Relational Database Interview Questions
List of frequently asked relational database interview questions. Keep following this post for regular updates.
What are ACID properties in a database?
ACID is an acronym for Atomicity, Consistency, Isolation, and Durability, which refers to the four properties of a transaction in Database. These properties ensures the accuracy and integrity of the data in database.
A transaction is a sequence of instructions that are executed as a single unit of work.
-
Atomicity - A transaction is an atomic unit; hence, all the instructions within a transaction will successfully execute, or none of them. If any of the instructions fail, the entire transaction should abort and rollback.
For example, transferring money between bank accounts is a transaction, where the value must be debited from one account and credit in another account. If any of them failed, then other must be rolled back. -
Consistency - A database is initially in a consistent state, and it should remain consistent after every transaction, whether transaction execute successfully or fails.
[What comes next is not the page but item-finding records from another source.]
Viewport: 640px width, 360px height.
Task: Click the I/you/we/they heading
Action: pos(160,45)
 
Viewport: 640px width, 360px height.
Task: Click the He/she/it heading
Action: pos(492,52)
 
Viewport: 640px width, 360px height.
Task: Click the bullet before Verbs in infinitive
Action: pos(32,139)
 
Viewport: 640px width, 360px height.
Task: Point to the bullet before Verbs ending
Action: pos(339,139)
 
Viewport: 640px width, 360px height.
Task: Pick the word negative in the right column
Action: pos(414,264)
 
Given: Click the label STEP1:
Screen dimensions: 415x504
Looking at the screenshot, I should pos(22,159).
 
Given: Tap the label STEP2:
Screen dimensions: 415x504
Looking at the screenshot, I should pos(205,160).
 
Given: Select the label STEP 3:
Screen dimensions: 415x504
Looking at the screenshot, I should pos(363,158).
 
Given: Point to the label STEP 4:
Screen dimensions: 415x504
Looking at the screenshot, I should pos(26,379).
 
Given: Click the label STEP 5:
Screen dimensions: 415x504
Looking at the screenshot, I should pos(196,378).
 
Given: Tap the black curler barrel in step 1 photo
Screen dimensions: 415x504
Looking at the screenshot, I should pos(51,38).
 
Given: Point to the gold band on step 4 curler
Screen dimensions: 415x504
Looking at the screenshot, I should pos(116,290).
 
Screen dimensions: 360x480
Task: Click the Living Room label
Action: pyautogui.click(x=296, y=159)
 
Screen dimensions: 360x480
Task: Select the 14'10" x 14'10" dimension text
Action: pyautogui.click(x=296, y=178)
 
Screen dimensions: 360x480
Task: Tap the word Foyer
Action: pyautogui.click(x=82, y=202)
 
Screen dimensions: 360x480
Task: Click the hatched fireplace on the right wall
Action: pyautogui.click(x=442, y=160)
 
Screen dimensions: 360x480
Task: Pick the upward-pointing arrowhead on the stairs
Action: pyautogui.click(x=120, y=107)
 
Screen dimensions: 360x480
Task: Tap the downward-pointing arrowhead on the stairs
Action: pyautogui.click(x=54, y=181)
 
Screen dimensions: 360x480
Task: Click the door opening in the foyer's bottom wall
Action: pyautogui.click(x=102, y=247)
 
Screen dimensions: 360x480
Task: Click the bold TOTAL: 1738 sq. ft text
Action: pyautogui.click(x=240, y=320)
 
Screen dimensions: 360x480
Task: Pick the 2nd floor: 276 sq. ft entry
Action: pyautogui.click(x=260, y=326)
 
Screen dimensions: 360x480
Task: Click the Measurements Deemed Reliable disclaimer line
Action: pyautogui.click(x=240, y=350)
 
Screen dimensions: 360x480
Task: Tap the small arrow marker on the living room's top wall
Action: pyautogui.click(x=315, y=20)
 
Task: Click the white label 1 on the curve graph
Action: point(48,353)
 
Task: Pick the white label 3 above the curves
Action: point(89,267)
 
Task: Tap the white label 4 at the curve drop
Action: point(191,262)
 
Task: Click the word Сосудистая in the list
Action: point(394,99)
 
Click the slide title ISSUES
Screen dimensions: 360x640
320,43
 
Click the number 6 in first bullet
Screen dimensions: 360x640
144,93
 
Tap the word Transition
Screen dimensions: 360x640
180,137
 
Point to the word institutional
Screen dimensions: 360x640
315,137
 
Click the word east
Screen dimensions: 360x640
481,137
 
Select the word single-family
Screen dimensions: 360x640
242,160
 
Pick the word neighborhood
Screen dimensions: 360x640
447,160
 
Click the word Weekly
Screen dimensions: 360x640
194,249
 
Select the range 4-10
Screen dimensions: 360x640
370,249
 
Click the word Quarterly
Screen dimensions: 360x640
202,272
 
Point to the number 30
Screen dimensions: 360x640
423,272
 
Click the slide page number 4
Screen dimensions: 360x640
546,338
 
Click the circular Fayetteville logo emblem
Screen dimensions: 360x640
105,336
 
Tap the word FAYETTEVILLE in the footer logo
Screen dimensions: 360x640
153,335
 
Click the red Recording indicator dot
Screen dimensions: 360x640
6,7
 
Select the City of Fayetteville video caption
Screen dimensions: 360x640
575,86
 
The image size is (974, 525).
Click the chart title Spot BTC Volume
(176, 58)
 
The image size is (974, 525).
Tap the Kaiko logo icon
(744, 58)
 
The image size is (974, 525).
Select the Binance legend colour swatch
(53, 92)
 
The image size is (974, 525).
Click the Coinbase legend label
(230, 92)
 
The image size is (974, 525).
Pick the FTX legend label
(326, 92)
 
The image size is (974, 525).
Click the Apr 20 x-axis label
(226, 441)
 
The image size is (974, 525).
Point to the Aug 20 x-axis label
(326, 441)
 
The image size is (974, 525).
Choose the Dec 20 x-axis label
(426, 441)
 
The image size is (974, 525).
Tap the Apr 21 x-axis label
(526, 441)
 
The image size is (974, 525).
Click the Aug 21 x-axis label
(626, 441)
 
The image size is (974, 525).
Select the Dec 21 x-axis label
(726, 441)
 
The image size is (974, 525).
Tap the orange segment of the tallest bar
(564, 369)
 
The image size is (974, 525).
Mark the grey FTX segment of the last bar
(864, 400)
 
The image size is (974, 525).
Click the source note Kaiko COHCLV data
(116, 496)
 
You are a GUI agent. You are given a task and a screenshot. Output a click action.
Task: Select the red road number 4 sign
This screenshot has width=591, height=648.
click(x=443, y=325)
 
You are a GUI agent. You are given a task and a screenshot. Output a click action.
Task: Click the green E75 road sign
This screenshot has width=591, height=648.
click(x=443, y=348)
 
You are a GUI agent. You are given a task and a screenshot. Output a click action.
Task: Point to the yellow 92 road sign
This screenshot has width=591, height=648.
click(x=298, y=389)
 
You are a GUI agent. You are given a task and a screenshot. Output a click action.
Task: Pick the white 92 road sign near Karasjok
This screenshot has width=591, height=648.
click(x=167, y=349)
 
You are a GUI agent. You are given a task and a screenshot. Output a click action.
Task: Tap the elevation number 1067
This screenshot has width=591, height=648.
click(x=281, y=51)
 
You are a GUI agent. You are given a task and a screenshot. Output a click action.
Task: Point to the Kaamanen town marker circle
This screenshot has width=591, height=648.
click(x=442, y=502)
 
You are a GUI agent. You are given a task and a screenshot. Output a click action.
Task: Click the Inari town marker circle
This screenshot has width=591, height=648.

For example, a transaction must fail, while trying to insert duplicate in a table column having unique constraint. -
Isolation - If the multiple transactions are running concurrently, they should not be affected by each other; i.e., the result should be the same as the result obtained if the transactions were running sequentially.
For example, if two clients are trying to buy at the same time the last available product on the web site, when the first user finishes the shopping, it will make the transaction of the other user be interrupted. -
Durability - Changes that have been persisted to the database should remain even in the case of software and hardware failure.
What is SQL?
SQL (Structured Query Language) is a language used for storing, reading, updating, and deleting data using simple code snippets, called queries, in an RDBMS (relational database management system).
Given below is an example. You first create a table, insert some data in it and then view all the data in that table.
-- Creating a table in database
-- CREATE TABLE <Table name>
CREATE TABLE Employee (
-- <Variable name> <Variable type>
ID int,
Name varchar(255),
Gender varchar(10),
Age int
);
-- Inserting
INSERT INTO
-- <Table name>
Employee
-- <Variable names>
(ID, Name, Gender, Age)
VALUES
-- <Variable values>
(1, 'Adam', 'Male', 22),
(2, 'Eva', 'Female', 28),
(3, 'Joy', 'Male', 10);
-- Selecting everything we stored in the table to view
SELECT *
FROM Employee;
What are different type of SQL statements?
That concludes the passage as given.